Which is why the Competition Bureau happily gave its blessing. So now, Royal Bank stock is on the verge of completing one of the largest mergers in Canadian banking history — a merger that could see its share price (and dividend!) rise even higher.
What investors might get
So let’s get into some examples, shall we? Should Royal Bank stock see the merger come through in the next year, with share prices rising back to 52-week highs, it could very interesting for investors. Let’s say then that you were to pick up Royal Bank stock right now with $5,000. Here’s what that could look like should the investment hit 52-week highs.

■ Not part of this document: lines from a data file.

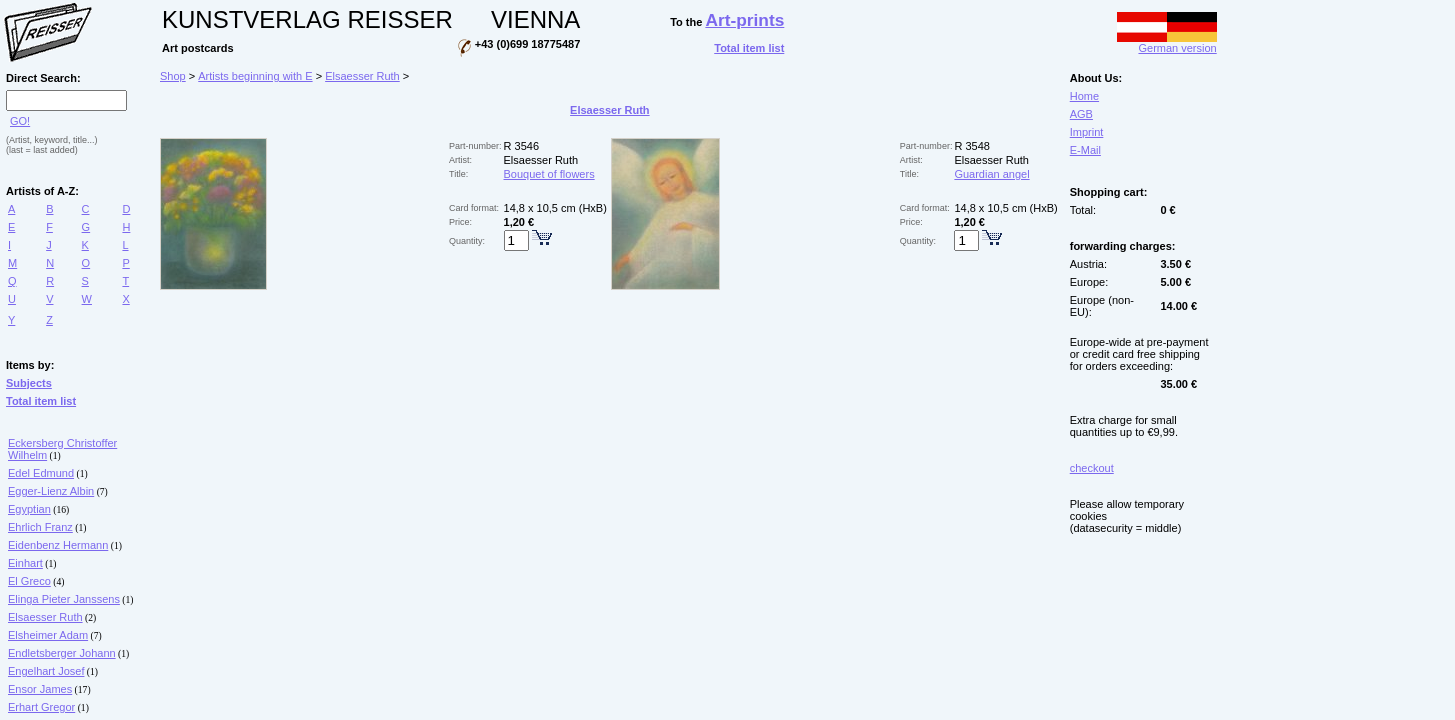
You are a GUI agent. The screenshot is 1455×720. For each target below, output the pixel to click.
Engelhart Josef (46, 671)
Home (1084, 96)
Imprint (1087, 132)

COMPANY | RECENT PRICE | NUMBER OF SHARES | DIVIDEND | TOTAL PAYOUT | FREQUENCY | PORTFOLIO TOTAL |
RY – now | $126 | 40 | $5.52 | $220.80 | quarterly | $5,000 |
RY – highs | $140 | 40 | $5.52 | $220.80 | quarterly | $5,600 |
In a short period of time (perhaps within the next year) you should see shares hit that $140 mark once more. If that happens, your $5,000 could provide returns of $600! Add in dividends at $220.80, and you now have passive income totalling $820.80! So certainly consider Royal Bank stock, even if we see another dip. Because honestly, I don’t think any dip will last much longer.